Question:  There is one type of data not referred to (program codes/simulation codes).  The concern is there are currently no institutional, reliable, permanent methods to store this data.  DukeSpace can be used to store this type of data.  The DOI system we’re using from the California Digital Library does have the capability to provide DOIs for different types of digital objects so there is a possibility for long term storage and availability. 

Question: How are you planning to store this kind of data?  We have been discussing the option to take the code and wrapping it with the other pieces required to run that code as a virtualized image, allowing the code to be executed at any time. 

Question: Is there a sense at all of what fraction of faculty 1TB of data that covers; what is the split in percentage of faculty 1TB covers? The anecdotal evidence we’ve seen thus far is the social sciences numbers tend to be very small, but the sciences and humanities (video) can have large datasets.  One of our challenges is we have unique collections that would require an enormous amount of storage to digitize.  This same data storage need is reflected in research datasets. 

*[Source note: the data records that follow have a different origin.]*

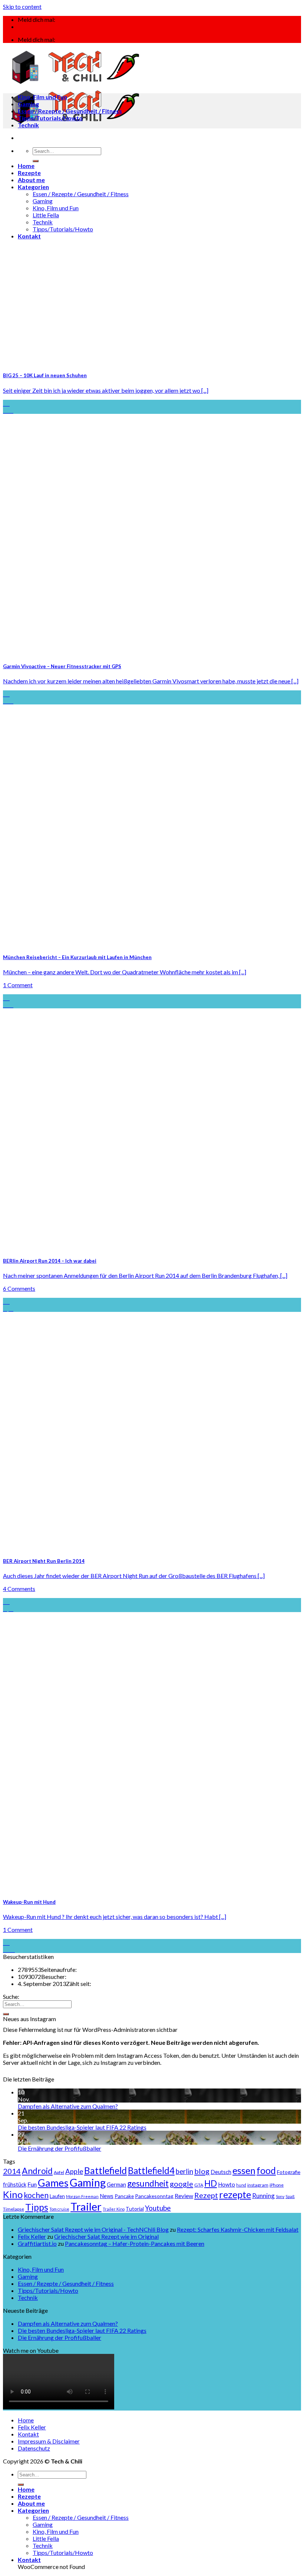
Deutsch (221, 2171)
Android (37, 2170)
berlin (184, 2171)
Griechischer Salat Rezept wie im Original (106, 2236)
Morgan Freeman (82, 2196)
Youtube (158, 2208)
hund (241, 2185)
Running (263, 2196)
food (266, 2170)
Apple (74, 2171)
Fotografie (288, 2172)
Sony (280, 2196)
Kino (13, 2194)
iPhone (277, 2185)
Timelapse (13, 2209)
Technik (43, 221)
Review (184, 2195)
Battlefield (105, 2170)
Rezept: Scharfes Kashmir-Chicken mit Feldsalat (237, 2229)
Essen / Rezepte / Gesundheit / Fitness (81, 193)
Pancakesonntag (154, 2196)
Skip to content (22, 6)
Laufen (57, 2196)
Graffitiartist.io (37, 2243)
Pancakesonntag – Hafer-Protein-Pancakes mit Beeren (134, 2243)
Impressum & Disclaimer (49, 2441)
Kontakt (29, 235)
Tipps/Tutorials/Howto (63, 228)
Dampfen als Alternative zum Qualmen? (68, 2106)
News (106, 2196)
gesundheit (148, 2183)
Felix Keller (32, 2236)
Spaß (290, 2196)
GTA (198, 2185)
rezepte (235, 2194)
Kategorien (33, 186)
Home (26, 165)
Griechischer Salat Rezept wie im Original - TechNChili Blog (93, 2229)
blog (201, 2171)
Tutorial (135, 2208)
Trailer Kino (114, 2209)
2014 (12, 2171)
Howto (226, 2184)
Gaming (43, 200)
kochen (36, 2195)
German (116, 2184)
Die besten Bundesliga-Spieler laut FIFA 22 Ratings (82, 2127)
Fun (32, 2184)
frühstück (14, 2184)
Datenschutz (34, 2448)
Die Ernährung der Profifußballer (59, 2148)
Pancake (124, 2196)
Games (53, 2183)
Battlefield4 (151, 2170)
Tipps (36, 2206)
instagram (257, 2185)
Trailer (86, 2206)
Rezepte (29, 172)
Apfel (59, 2172)
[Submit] (36, 161)
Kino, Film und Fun (56, 207)
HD (210, 2183)
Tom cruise (59, 2209)
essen (243, 2170)
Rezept (206, 2195)
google (181, 2183)
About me (31, 179)
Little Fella (46, 214)
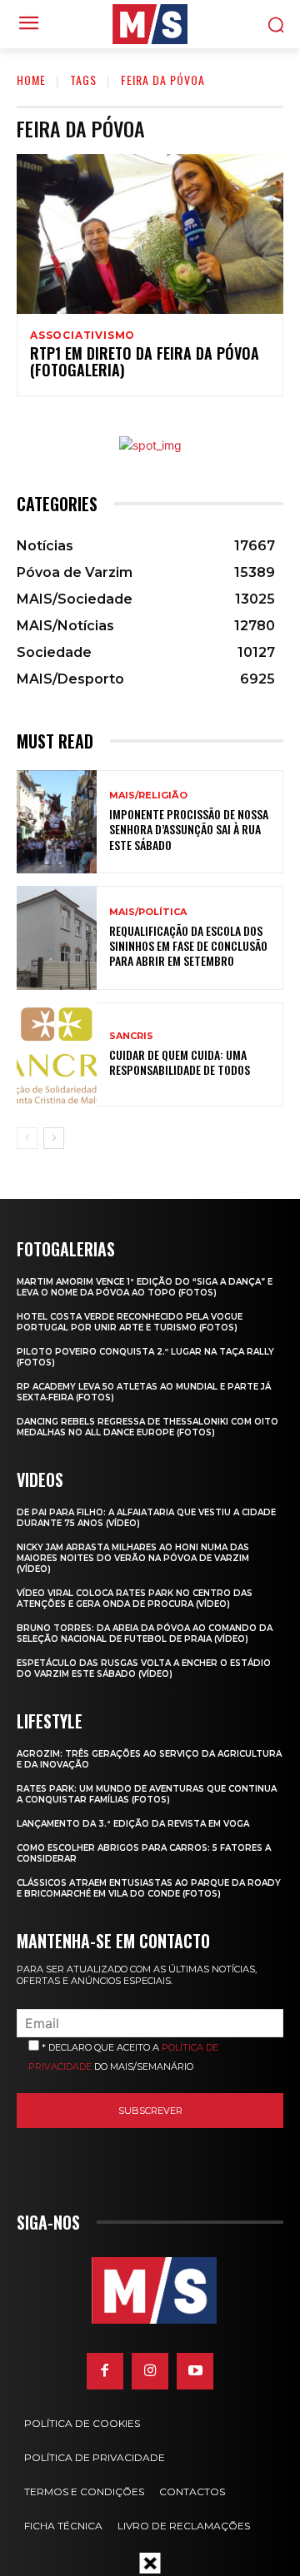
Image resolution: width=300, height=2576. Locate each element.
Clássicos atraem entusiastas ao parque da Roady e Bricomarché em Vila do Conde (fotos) (149, 1888)
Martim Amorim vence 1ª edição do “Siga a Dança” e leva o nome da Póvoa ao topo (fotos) (144, 1287)
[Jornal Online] (150, 24)
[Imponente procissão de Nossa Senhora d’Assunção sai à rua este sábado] (57, 822)
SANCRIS (131, 1036)
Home (31, 79)
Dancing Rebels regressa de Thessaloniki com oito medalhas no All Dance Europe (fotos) (147, 1427)
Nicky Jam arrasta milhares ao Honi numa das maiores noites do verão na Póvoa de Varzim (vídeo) (133, 1558)
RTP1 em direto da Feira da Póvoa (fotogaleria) (144, 361)
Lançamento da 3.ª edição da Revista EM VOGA (133, 1823)
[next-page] (53, 1138)
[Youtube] (195, 2371)
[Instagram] (150, 2371)
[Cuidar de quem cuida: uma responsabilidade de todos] (57, 1054)
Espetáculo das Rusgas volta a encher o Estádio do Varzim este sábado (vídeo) (144, 1668)
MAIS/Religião (148, 795)
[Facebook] (105, 2371)
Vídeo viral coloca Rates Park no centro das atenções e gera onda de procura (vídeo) (134, 1598)
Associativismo (82, 336)
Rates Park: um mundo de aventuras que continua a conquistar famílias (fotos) (147, 1794)
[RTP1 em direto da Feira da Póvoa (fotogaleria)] (150, 234)
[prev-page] (27, 1138)
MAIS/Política (148, 912)
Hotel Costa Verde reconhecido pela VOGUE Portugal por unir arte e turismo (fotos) (129, 1322)
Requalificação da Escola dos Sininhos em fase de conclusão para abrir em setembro (188, 945)
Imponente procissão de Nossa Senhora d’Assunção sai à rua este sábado (188, 829)
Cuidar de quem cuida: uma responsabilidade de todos (179, 1062)
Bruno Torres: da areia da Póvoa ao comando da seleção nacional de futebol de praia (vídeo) (144, 1633)
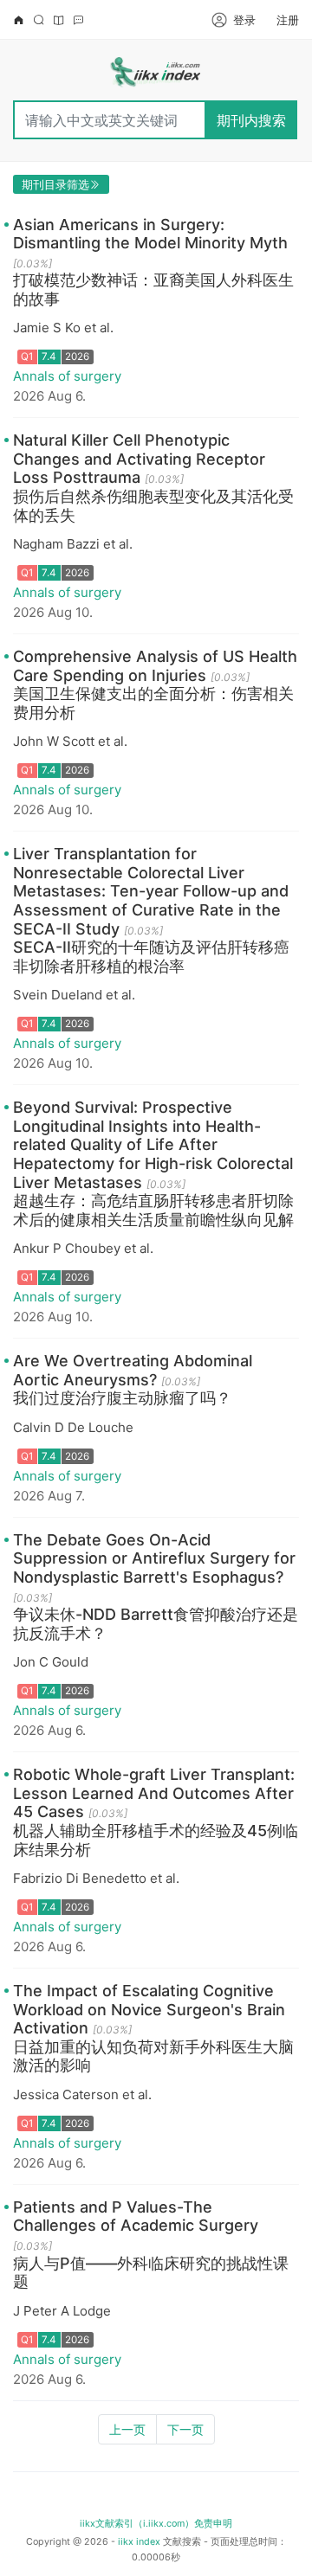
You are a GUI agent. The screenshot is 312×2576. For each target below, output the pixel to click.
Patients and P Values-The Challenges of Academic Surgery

[1](link is external) Databib is a searchable catalog/registry/directory/bibliography of research data repositories.  Originally sponsored by a Sparks! Innovation National Leadership Grant from the Institute of Museum and Library Services, hosting for Databib is provided by the Purdue University Libraries. 

[2](link is external) The goal of re3data.org is to create a global registry of research data repositories covering different academic disciplines.  re3data.org will present repositories for the permanent storage and access of data sets to researchers, funding bodies, publishers, and scholarly institutions.